Dunford Road resident Jane Headford said bosses at the dyeing company had told her the stretch of metal fencing between Dunford Road and Holmfirth Junior School around the mill ponds and beck – a tributary to the river Ribble – was necessary to prevent children from falling into the water.
But Mrs Headford, a freelance set designer whose home office overlooks the site, said the new spiked fencing made the woods more dangerous and cast doubt on whether the land actually belonged to the firm.
‘We were told that it was green belt land in conservation area’
She said: "It’s depressing and I feel like we’re in prison. It’s like Colditz, it’s a real scar on the landscape, it’s destroying the feel of a Pennine community.
"We were told that land was green belt when we did the searches for buying our house and it’s right next to the conservation area of Holmfirth.
"I’m not sure it’s their land but even if it is there are rules about building on the green belt, the right to roam and so on," she added.
The mother of two also slammed Kirklees Council for failing to stop the fencing going up when she complained last year or beginning enforcement proceedings against Holmfirth Dyers – who have now lodged a retrospective planning application. A council planning spokesman said it would be put through the system as normal.
The spokesman added: "If somebody erects a fence and they haven’t got permission that’s entirely their risk.
"We’ve got no powers to stop them from putting in a retrospective planning application but if it is unsuccessful we can ask for the fence to be removed. If they fail to remove it we can begin enforcement action which can eventually lead to a criminal prosecution."
Holmfirth Dyers’ health and safety manager, Lynda Baldwin, claimed the company had been forced to replace old fencing immediately following a risk assessment on the company’s dams.
"We had no choice by law," she said, "we know children come on to our land so we have to make it safe. It’s all above board, the fencing that’s gone up is great. It will last and it’s not an eyesore, I’d much rather be looking at that than barbed wire.

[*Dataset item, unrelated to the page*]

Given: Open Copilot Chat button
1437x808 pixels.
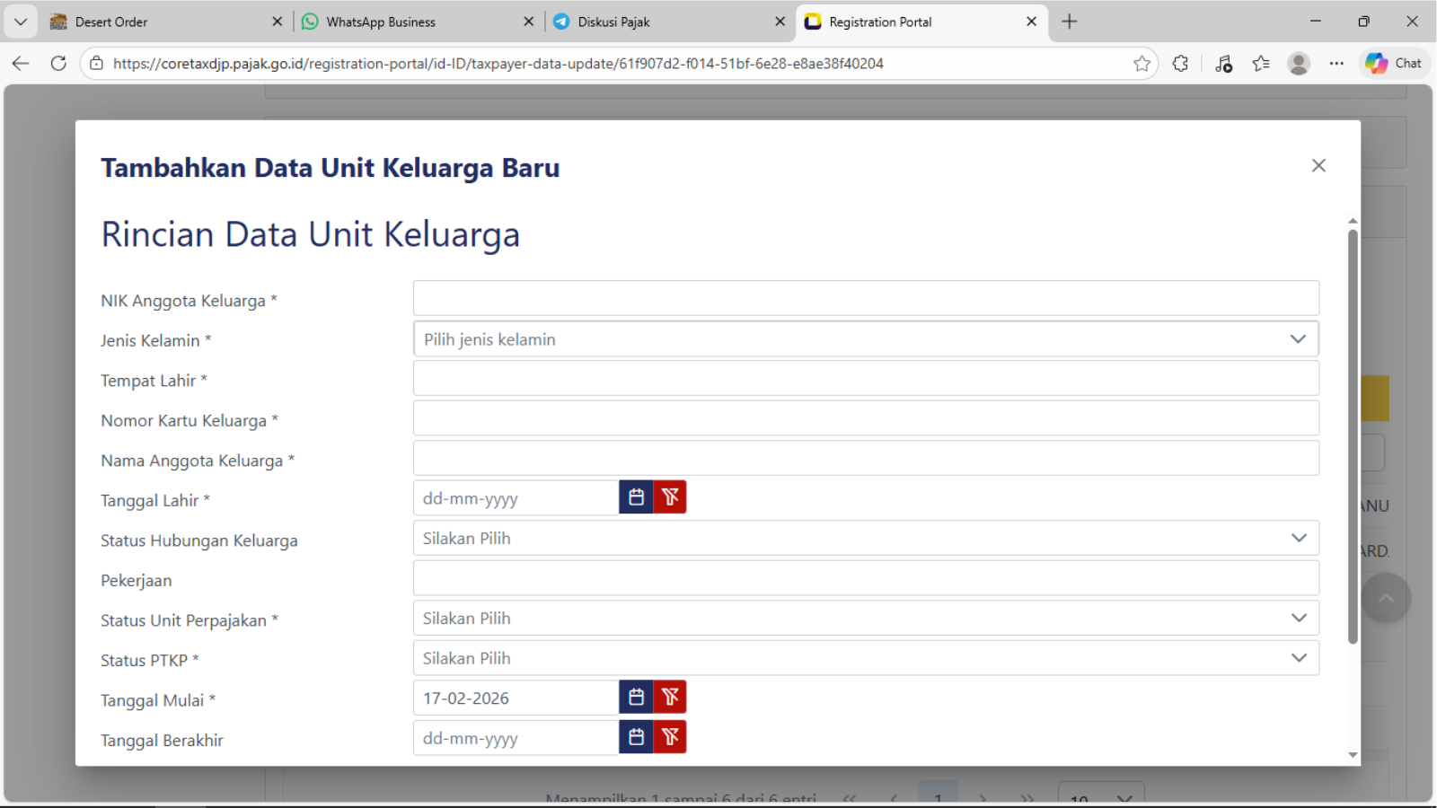Looking at the screenshot, I should coord(1394,64).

"Foliage had to be cleared for the work to be done but once it grows back you are not even going to see it’s there.
"It’s private property so people shouldn’t use it as a short cut but we have cleared rope swings so we know they do.

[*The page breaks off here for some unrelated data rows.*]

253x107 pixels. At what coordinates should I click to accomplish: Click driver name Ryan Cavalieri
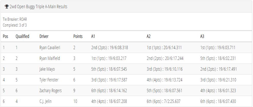(50, 48)
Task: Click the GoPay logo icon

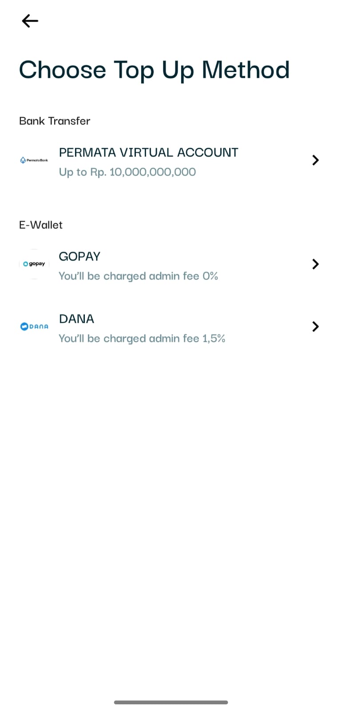Action: click(x=34, y=264)
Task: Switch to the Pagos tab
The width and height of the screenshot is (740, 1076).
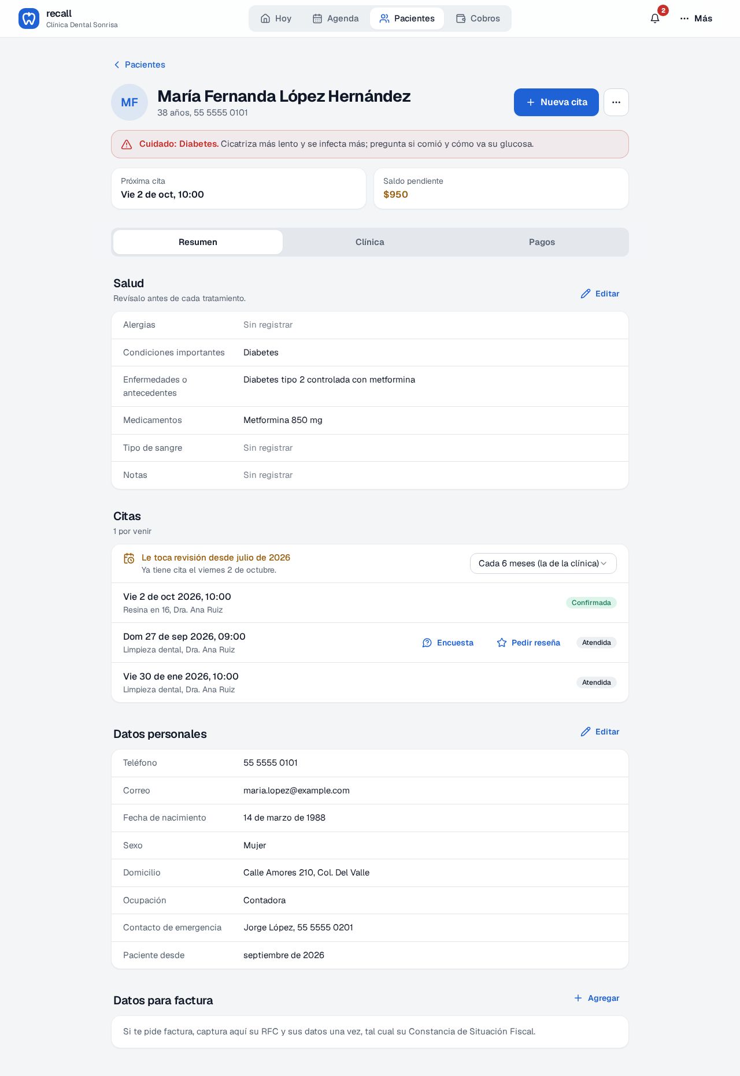Action: (542, 242)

"Whatever happens I have to make that dam secure. We’re just trying to follow the law and make it as safe as possible for everyone."
Mrs Baldwin said the 3m height was absolutely necessary to prevent people climbing over and if it had been any lower she would have insisted on barbed wire.

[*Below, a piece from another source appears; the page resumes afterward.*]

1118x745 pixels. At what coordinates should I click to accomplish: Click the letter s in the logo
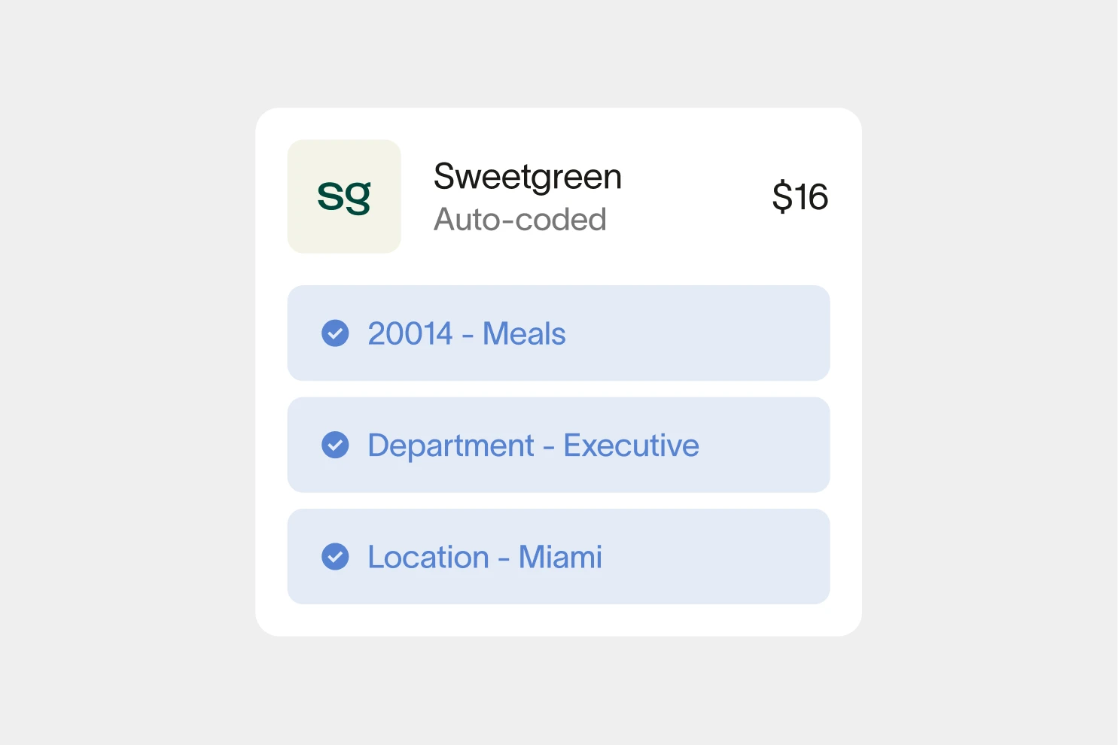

Chairman of the Holme Valley South Area Committee and valley councillor on Kirklees, Clr Ken Sims, backed the dye firm and said he was confident they owned the land.
"They thought they were doing the right thing because they had children playing nearby," he said. "Children also use (the woods) as a route through to school so they have a duty of care. They’re trying to do the right thing on advice from health and safety, they’ve just re-lined the pond and it’s very slippy, children could fall in there and drown.
"When the vegetation grows again you won’t see it (the fence), " Clr Sims added.
But Mrs Headford, who has enjoyed unspoiled views for 16-years, was rolling up her sleeves for battle in a bid to get the fence removed.
"I don’t want to make enemies but they’ve done it very unsympathetically," she said.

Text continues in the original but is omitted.